Thursday, June 20, 2002

So the plague of not posting has been loosed upon me by Hera knows what evil power rampant in the universe... Actually, I think it's called "Real Life" or something like that.

I've been so busy enjoying my days and nights that I haven't sat down in front of the computer with a need to share -- there's just too much to share!

My emotions are stable -- if a bit manic thanks to M. That got me thinking last night. I realized I had some concerns that I was going back to my old ways of finding a man, any man, and then building him up in my mind to be something more than he is which ultimately, always leads to disappointment and heartache.

I thought long and hard about it and used my imagination to put myself in the position of M. not being what he seems. I know... worst case scenario -- but it has happened to me in the past! Thing is, if he's not -- then I'm definitely not as good a judge of human character as I think I am.

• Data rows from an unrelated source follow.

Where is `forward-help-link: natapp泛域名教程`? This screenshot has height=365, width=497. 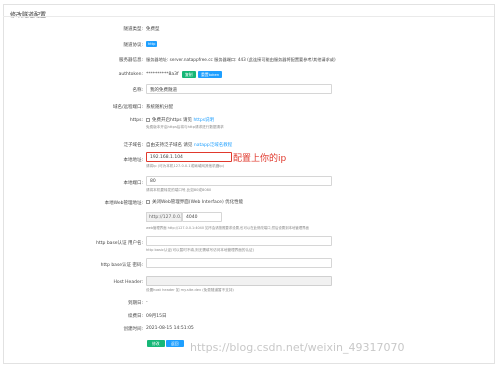
forward-help-link: natapp泛域名教程 is located at coordinates (213, 146).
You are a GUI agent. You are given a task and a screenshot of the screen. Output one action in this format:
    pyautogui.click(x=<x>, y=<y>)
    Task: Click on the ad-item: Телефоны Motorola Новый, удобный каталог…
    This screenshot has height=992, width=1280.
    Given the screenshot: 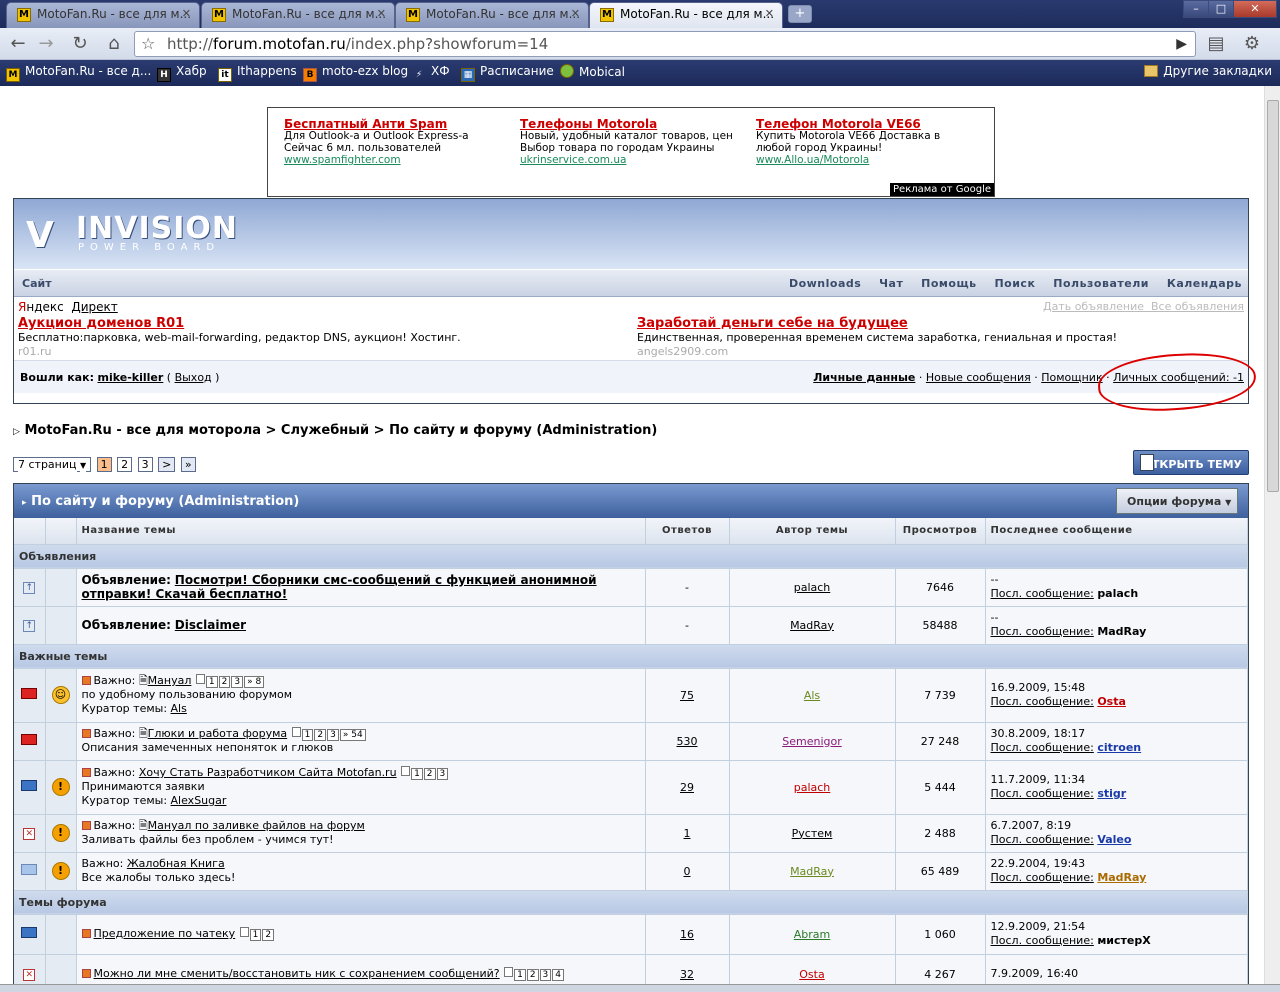 What is the action you would take?
    pyautogui.click(x=634, y=142)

At any rate - I worked myself up (down?) into really trying to feel what it would be like to discover that he's not as interested as he is - that he, say, found someone else. I felt it. I felt the sadness, I felt the betrayal, the disillusionment... I felt all of that -- but I also felt that I would be okay and, most importantly, that I haven't betrayed myself by exploring the possibilities of a future with him. I am still working towards my dreams and goals -- having him in my life is quite simply the killer topping on top of the baked New York style cheesecake (complete with cherries).

Coming to these realizations on my own and with such certainty is a new experience for me. Being assertive and asking for what I want from people is also new for me but I'm doing that regularly, too! I don't know quite what it is about hitting 30, but I really feel that I've come into my own. I know what I want, I know that I can work towards getting it and I know that I don't want to settle for anything less that what I feel I deserve!

I also realize that I'm human and that other people are, too - ie: we all have our faults. It's just a matter of realizing what faults you can live with in people that you associate with and what faults you just won't live with and vice versa. Hopefully you find someone whose faults you can live with that can live with yours.

The emotional rambling aside... It's ALI Kayaking night tonight! Once a year one of my paddling co-workers organizes an outing for 60 employees and friends to go to Deep Cove and go sea kayaking. Last year was beautiful and this year is shaping up to be just as gorgeous. This year I have someone special to go with, too -- which is awesome.

My car is in the shop today for a strange electrical ground short problem... the interior light is on at all times no matter what I do and the oil and voltage lights come on when I'm driving and go off when I accelerate hard or just let the engine coast. Weird. Hopefully they can fix it without too much $$$. And hopefully I can get my car back in time to pick up M. for Kayaking!

Saturday is the Rose Festival -- I'm so excited to be going again. I sort of avoided it for a few years because of being with George... my ex was likely to be there and George had no use for him so we didn't go. I felt rather lost each year when I realized that the Rose Fest had come and gone and I had missed it again... not this year! M. is coming with me. I hope it will be as magical as I remember it to be. I know it will be.

Busy month coming up... 29th-30th Carmana Valley trip, 6th-7th Moving, 13th-14th Wilderness Fisrt Aid course, 20th-21st Wilderness Survival Course, July 27th-August 4th Time off to bike tour with M. Probably the Gulf Islands. Wow! I'm looking forward to ALL of it.

Enough for now... time to get back to work and close off some of these nasty Reports that I'm working on!

Tuesday, June 18, 2002

....this post edited to contain pertinent breaking news of the day....

HAPPY BIRTHDAY KIMLI!!!!!!!!!!! Sexy. Bish. *lix*

....we now continue with our regularly scheduled blather....

Ahhhhh... Tuesday. Is that it?! Isn't it later by now? Crap.

The nav course field day went well. I learned a lot and I feel much better prepared in dealing with bearings, triangulation, resection and other ways of making sure I am where I think I am. I did, however, manage to lose my knife. :-/ Being that I'm on pager this weekend, it's doubtful that I'll be able to get back up there to go looking for it... so I might just buy a new one and lanyard that puppy right away.

More later... Working... almost off!!